§ TEKS YANG DITAMPILKAN:
**********
Namun Negara-negara ini berhasil membuat lahan eksotis di atas lautan dengan skema reklamasi. Perlukah Indonesia mencontoh?
Jauh sebelum marak berita reklamasi pantai di Indonesia, usaha menambah volume daratan dengan cara menguruk laut atau pantai ini telah banyak dilakukan Negara-negara lain. Sebut saja Singapura, Hong Kong, Dubai, Korea Selatan dan Belanda misalnya yang terbukti sukses menerapkan format bernilai triliunan ini.
**********
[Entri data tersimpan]
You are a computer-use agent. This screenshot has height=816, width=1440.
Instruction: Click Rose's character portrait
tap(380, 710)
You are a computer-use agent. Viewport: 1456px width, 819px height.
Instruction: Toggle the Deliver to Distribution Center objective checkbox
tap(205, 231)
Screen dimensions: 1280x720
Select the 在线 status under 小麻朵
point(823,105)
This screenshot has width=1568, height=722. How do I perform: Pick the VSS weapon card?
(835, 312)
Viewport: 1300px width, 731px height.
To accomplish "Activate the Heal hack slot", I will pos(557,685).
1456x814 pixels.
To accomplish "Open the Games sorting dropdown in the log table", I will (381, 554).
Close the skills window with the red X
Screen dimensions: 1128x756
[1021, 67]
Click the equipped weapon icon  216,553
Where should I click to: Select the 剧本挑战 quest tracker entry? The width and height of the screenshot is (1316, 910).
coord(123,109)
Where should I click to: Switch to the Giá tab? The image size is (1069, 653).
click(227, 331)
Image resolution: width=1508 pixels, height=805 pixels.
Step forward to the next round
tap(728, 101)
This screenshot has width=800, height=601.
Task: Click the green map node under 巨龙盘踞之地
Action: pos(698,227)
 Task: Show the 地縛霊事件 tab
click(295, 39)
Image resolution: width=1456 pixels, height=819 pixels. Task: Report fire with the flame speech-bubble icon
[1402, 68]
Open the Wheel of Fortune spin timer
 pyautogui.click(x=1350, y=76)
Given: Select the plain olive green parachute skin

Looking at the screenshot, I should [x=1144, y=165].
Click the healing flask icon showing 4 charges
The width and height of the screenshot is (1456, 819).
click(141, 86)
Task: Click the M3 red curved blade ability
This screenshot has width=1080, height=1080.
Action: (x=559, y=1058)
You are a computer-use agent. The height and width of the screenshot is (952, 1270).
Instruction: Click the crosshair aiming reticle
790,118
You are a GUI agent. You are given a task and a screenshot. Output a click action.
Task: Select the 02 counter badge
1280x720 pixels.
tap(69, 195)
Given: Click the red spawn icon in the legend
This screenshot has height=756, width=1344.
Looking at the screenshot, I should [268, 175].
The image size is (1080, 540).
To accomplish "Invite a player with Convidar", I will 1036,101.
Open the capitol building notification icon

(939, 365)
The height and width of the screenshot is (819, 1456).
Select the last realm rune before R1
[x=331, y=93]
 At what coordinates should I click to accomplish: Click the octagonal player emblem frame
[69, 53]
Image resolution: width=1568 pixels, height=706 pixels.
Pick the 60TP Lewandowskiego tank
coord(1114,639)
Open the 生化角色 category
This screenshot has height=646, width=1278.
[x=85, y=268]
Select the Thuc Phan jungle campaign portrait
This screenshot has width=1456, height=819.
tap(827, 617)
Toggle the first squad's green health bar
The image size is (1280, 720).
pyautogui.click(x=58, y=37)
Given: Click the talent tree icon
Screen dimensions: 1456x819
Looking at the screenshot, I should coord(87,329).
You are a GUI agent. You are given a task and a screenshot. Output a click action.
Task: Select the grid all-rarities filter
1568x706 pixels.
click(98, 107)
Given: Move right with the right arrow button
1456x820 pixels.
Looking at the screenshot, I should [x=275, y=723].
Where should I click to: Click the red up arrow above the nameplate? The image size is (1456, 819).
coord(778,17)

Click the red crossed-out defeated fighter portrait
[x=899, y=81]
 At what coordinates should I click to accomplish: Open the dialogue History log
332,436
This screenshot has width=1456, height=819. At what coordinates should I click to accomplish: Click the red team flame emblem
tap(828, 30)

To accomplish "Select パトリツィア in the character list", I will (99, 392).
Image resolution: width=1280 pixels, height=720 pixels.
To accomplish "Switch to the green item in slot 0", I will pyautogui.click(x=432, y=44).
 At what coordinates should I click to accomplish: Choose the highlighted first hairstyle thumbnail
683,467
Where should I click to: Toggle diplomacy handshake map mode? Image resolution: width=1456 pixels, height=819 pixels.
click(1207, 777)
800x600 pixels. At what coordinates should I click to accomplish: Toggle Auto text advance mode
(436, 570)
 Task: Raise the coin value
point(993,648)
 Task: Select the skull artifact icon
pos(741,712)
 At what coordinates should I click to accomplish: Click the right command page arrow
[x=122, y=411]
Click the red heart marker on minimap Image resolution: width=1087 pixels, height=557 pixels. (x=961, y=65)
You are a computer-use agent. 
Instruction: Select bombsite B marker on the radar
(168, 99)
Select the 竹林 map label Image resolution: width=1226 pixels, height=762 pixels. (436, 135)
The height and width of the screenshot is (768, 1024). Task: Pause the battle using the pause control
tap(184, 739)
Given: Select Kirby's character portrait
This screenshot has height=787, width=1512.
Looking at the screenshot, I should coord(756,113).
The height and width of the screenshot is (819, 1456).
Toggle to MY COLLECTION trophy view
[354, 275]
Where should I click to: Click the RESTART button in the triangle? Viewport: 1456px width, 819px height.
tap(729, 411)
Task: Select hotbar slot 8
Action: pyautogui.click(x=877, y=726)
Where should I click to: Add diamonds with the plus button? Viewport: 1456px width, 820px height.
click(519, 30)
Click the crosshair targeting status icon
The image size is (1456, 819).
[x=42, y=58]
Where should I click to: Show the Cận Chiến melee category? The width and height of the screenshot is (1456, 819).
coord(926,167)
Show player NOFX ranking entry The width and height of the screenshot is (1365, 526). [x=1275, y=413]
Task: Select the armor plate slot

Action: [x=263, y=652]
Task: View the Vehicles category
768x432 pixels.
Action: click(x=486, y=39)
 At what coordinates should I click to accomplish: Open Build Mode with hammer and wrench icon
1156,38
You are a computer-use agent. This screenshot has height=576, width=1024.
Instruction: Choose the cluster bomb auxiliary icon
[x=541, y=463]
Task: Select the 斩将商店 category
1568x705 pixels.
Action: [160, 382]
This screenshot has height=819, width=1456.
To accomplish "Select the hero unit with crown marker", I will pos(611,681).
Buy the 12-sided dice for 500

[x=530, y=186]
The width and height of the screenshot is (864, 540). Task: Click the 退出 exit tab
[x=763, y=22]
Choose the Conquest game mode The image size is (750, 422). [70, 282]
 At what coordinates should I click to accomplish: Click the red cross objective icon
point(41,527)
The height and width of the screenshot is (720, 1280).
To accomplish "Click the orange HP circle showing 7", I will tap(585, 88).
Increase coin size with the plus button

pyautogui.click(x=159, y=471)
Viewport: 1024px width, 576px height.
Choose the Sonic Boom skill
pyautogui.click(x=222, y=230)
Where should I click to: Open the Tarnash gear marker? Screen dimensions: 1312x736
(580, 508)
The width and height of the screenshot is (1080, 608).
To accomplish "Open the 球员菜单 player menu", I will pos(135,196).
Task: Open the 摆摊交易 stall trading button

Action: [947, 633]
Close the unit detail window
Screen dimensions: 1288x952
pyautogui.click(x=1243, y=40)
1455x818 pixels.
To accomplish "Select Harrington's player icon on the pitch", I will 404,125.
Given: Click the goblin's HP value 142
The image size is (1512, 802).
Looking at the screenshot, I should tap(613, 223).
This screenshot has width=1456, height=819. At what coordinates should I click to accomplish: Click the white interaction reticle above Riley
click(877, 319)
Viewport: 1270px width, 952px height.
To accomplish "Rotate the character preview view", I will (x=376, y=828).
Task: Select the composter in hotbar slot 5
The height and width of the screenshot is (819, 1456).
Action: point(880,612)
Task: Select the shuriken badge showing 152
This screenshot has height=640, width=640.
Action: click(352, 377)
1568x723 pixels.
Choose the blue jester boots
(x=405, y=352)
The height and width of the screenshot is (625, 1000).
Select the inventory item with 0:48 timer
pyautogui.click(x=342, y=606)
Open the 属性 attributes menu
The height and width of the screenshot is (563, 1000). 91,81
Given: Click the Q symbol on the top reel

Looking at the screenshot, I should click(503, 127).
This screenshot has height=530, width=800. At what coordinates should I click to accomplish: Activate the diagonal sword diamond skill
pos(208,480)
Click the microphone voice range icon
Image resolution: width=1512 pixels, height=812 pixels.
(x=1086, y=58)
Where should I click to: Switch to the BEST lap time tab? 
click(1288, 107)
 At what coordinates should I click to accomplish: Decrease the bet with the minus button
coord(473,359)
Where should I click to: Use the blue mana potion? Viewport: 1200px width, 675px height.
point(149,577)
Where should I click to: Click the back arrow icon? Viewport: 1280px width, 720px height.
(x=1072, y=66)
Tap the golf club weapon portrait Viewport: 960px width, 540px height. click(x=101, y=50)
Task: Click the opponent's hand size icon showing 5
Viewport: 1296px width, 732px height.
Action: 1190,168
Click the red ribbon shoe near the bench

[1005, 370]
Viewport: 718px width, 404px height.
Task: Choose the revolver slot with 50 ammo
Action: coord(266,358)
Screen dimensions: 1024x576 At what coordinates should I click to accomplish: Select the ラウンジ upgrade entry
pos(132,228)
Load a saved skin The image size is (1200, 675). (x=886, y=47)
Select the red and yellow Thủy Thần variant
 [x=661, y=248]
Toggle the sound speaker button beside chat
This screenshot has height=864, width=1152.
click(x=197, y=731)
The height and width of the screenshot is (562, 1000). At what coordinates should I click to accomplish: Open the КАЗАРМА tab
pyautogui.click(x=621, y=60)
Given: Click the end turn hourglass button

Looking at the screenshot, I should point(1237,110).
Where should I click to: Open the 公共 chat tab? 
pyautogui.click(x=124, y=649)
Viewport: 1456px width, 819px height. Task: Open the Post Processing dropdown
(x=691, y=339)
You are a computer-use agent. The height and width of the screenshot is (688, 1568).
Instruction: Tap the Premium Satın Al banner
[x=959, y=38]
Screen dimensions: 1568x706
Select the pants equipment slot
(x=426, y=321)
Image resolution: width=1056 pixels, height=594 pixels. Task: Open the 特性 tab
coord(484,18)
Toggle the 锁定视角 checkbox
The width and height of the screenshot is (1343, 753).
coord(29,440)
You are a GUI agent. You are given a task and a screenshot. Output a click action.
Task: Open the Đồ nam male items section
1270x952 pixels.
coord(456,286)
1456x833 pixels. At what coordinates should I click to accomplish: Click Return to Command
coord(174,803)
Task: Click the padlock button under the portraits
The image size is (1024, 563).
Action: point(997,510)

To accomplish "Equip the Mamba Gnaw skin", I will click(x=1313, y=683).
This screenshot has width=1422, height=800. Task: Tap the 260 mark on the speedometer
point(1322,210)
**********
§ TUGAS YANG DIKERJAKAN:
a - Menurut teks tentang reklamasi pantai, negara mana saja yang disebut terbukti sukses menerapkan reklamasi?
b - Ketik ulang baris-baris dalam catatan, mulai dari baris yang memuat "Given: Select Kirby's character portrait" sampai dengan baris yang memuat "[x=42, y=58]".

§ DAFTAR JAWABAN:
a - Singapura, Hong Kong, Dubai, Korea Selatan, dan Belanda.

b -
Given: Select Kirby's character portrait
This screenshot has height=787, width=1512.
Looking at the screenshot, I should coord(756,113).
The height and width of the screenshot is (819, 1456).
Toggle to MY COLLECTION trophy view
[354, 275]
Where should I click to: Click the RESTART button in the triangle? Viewport: 1456px width, 819px height.
tap(729, 411)
Task: Select hotbar slot 8
Action: pyautogui.click(x=877, y=726)
Where should I click to: Add diamonds with the plus button? Viewport: 1456px width, 820px height.
click(519, 30)
Click the crosshair targeting status icon
The image size is (1456, 819).
[x=42, y=58]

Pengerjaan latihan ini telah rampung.